**Material provided**
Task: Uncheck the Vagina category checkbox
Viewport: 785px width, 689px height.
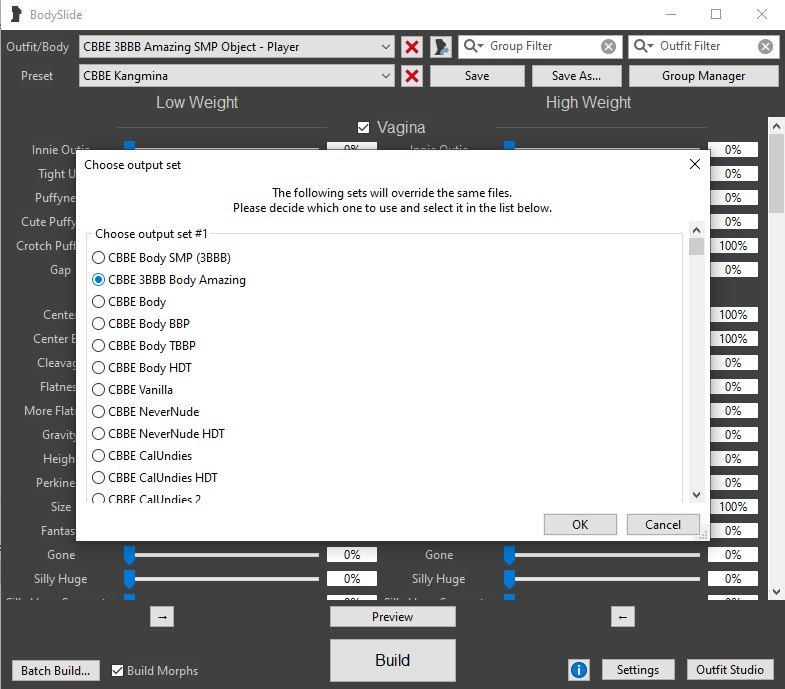Action: click(364, 127)
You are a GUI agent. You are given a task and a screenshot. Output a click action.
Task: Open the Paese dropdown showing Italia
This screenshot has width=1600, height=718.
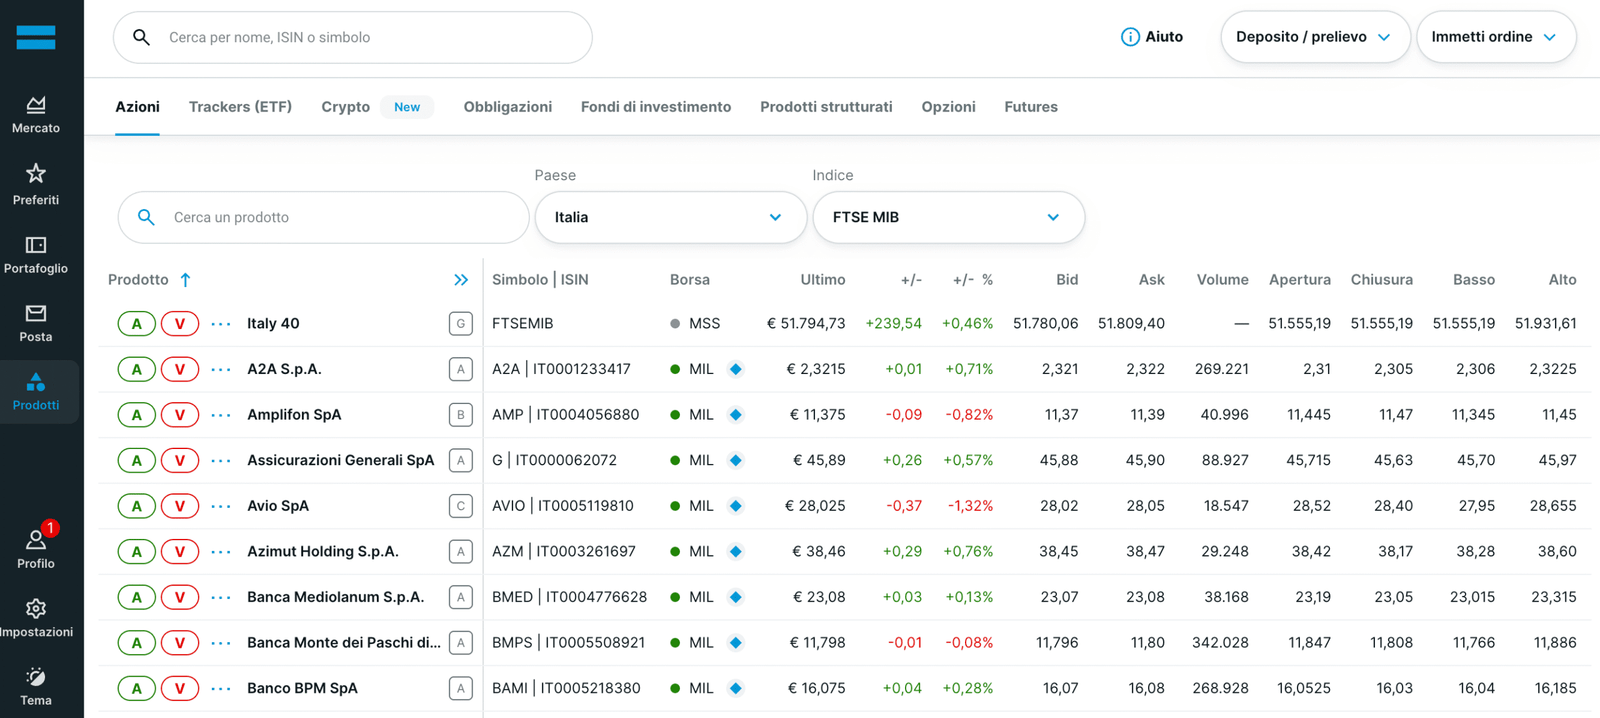click(670, 217)
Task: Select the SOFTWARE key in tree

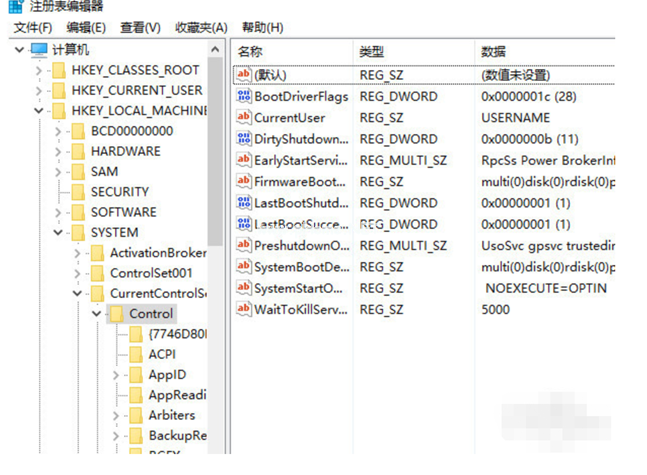Action: click(x=123, y=212)
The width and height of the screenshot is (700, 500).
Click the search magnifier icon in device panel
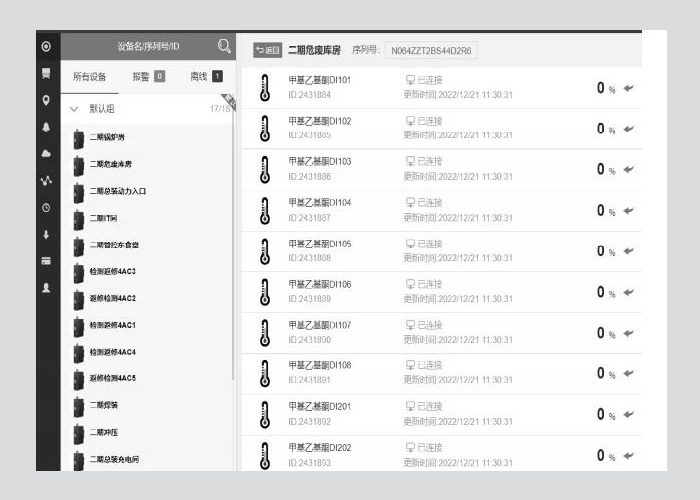[x=224, y=46]
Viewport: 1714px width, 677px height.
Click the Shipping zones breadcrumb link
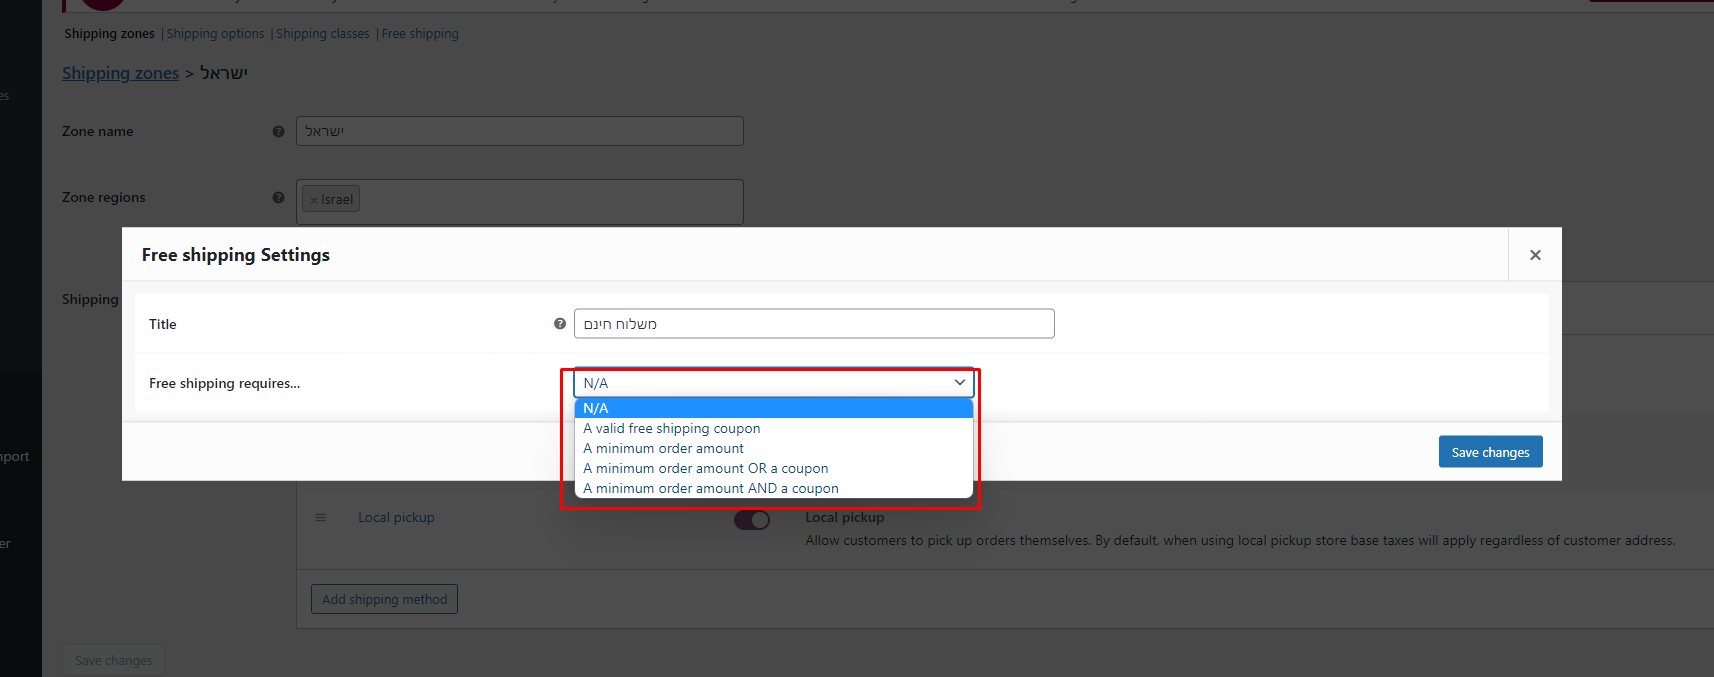tap(120, 73)
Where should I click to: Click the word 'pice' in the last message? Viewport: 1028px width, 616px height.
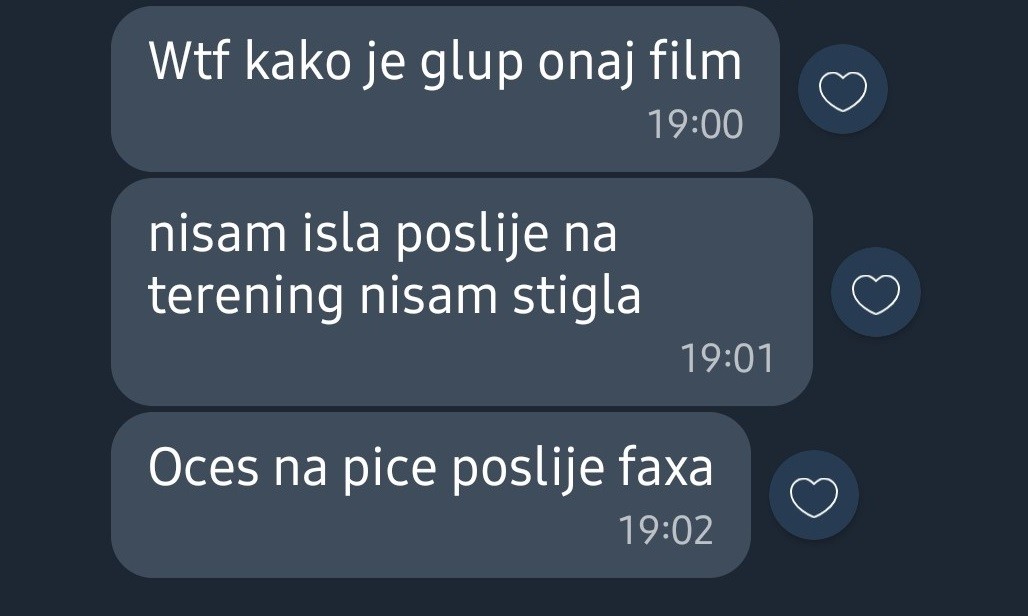(x=390, y=469)
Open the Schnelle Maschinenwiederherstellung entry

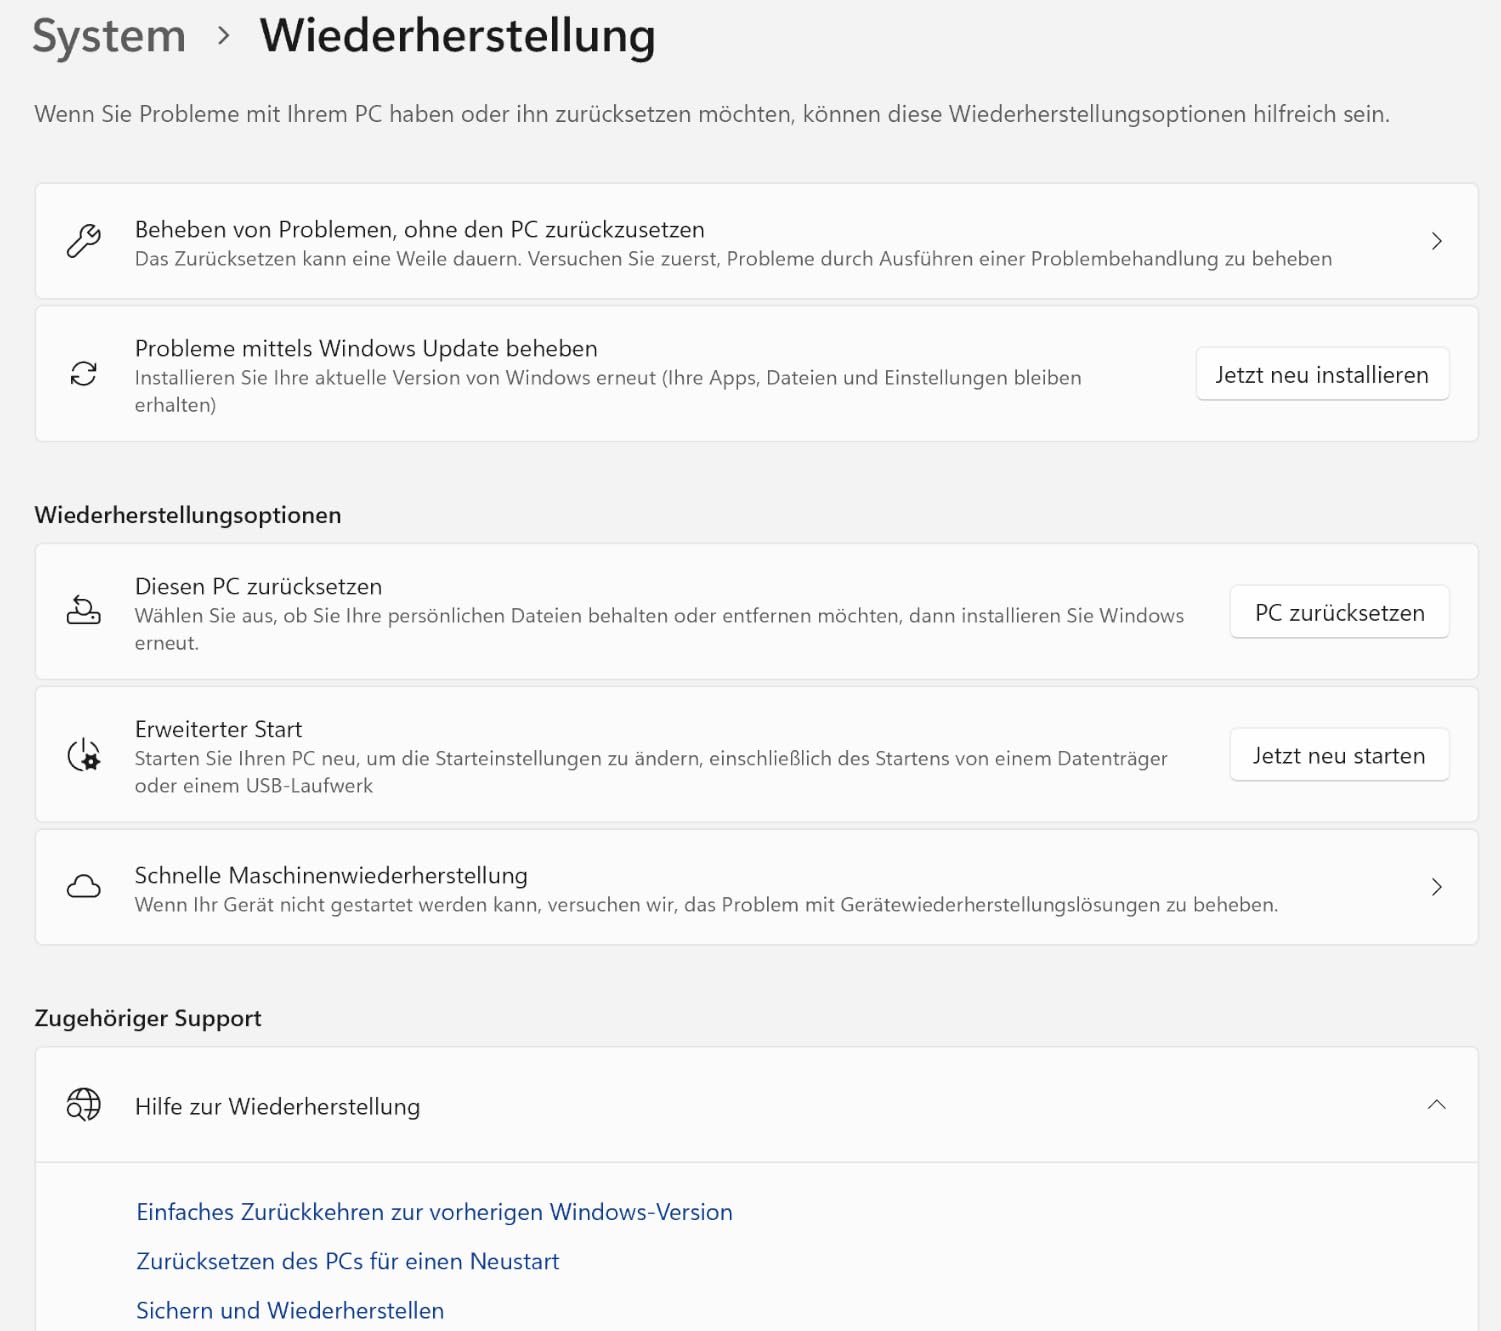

**Work instructions**
Your copy should consist only of the lines from the one containing "Task: Open the Paese dropdown showing Italia" through the last line of the entries above, reproduced exactly, without pictures.

**Exercise result**
Task: Open the Paese dropdown showing Italia
This screenshot has width=1600, height=718.
click(670, 217)
Task: Select the SOFTWARE key in tree

Action: click(x=123, y=212)
The width and height of the screenshot is (700, 500).
Click the search magnifier icon in device panel
[x=224, y=46]
Viewport: 1714px width, 677px height.
Click the Shipping zones breadcrumb link
tap(120, 73)
Where should I click to: Click the word 'pice' in the last message? Viewport: 1028px width, 616px height.
(x=390, y=469)
Open the Schnelle Maschinenwiederherstellung entry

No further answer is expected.